Gafa on this year’s Irish Exam

June 9, 2017

Gafa on this year’s Irish Exam?

O' Laighleis' novel is graphic and hard hitting. No doubt some will object to its explicitness. However, its introduction into the secondary school curriculum was roundly welcomed on the grounds that Irish as a school subject had finally got a dose of reality and become in step with a contemporary beat.

Centred on 17-year-old Alan who has fallen into taking heroin, Gafa explores how a family reacts when it learns Alan's awful secret.

Sallynoggin-born Re O' Laighleis was a primary school teacher in Galway for 12 years before he packed in the day job to concentrate on writing full-time. His progress into writing books was entirely accidental but also very significant from the point of view of those who set the Leaving Certificate Irish syllabus.

Not long after he started teaching his fifth and sixth classes in national school he realised that the content of the subjects the children had to learn totally alienated them. His students would chat to him about the joy riders who were in trouble the day before or the Punk they'd seen on their way to school. O' Laighleis threw out his school text books and started creating his own stories, ones that were full of what the pupils saw around them in their own world.

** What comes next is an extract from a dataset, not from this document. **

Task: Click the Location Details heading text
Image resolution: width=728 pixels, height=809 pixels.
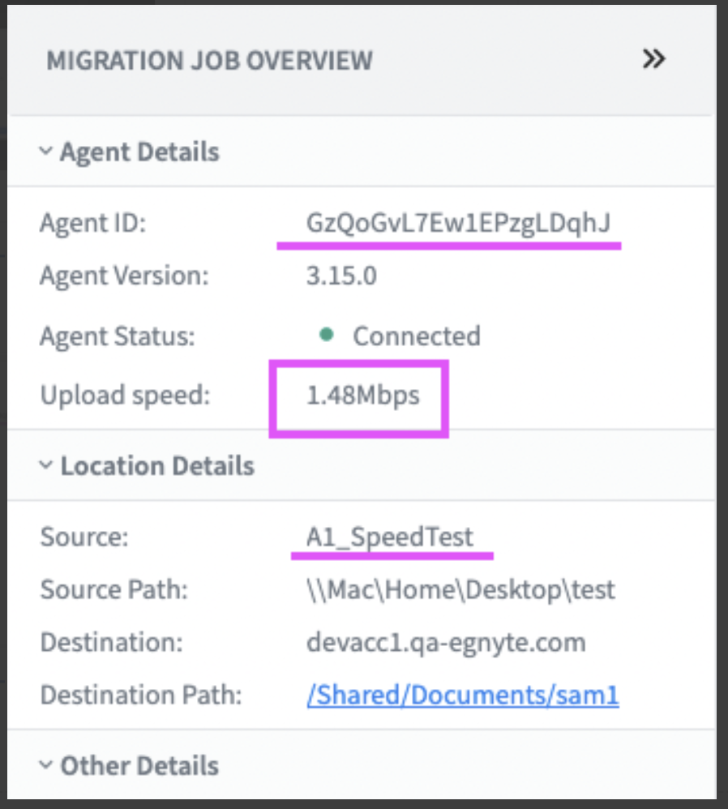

It was his principal at the time who picked up on O' Laighleis' stories and sent them off to various publishers. O' Laighleis writes in both Irish and English. When he was writingGafa O' Laighleis would one day write a chapter in Irish and the next day write the following chapter in English. He feels equally comfortable in both languages and Gafa has already won a national Oireachtas award in its Irish form. He's also very keen to point out that the book was not written for the Leaving Certificate but for the general reader.

Analysis

Only the first three chapters of Gafa are being used in the Leaving Certificate.  As the book was also written very much as a warning against young people taking heroin, the author feels they won't get the message by reading only the beginning.

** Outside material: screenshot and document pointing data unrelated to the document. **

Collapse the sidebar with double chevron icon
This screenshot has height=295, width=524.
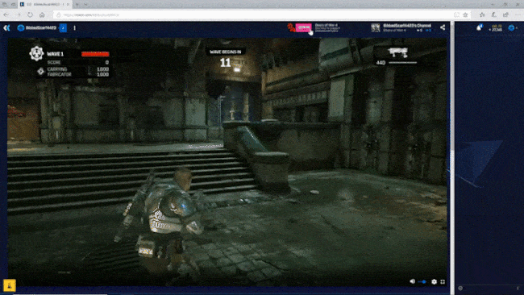coord(6,28)
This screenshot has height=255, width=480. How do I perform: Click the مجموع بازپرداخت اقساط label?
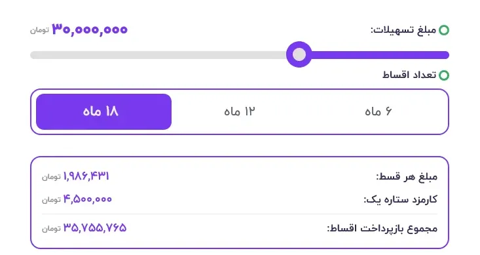pos(382,228)
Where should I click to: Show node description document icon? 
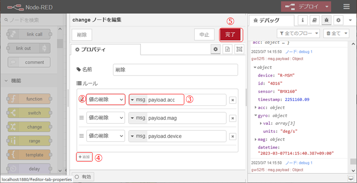click(x=227, y=50)

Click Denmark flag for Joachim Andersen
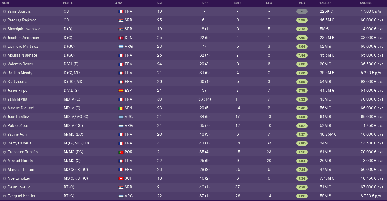click(121, 38)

``It would be unthinkable in the English syllabus to do just merely three chapters from To Kill A Mockingbird or just the one act in Hamlet,'' says O' Laighleis. ``It gives the impression that the Irish language itself isn't quite all there or complete. I'm not comparing my book to The Mona Lisa but just studying a few chapters of Gafa is a little like asking children to judge Leonardo da Vinci's great painting my showing them the lips only.''

Among the things that inspired O' Laighleis to write Gafa was his own first-hand experience in the early 1980s in Dublin of the suffering of friends and their families from the devastation and death wrought by heroin addiction. Another major motivation, he says, is the authorities' continued inactivity and lack of information about the drug problem in Ireland.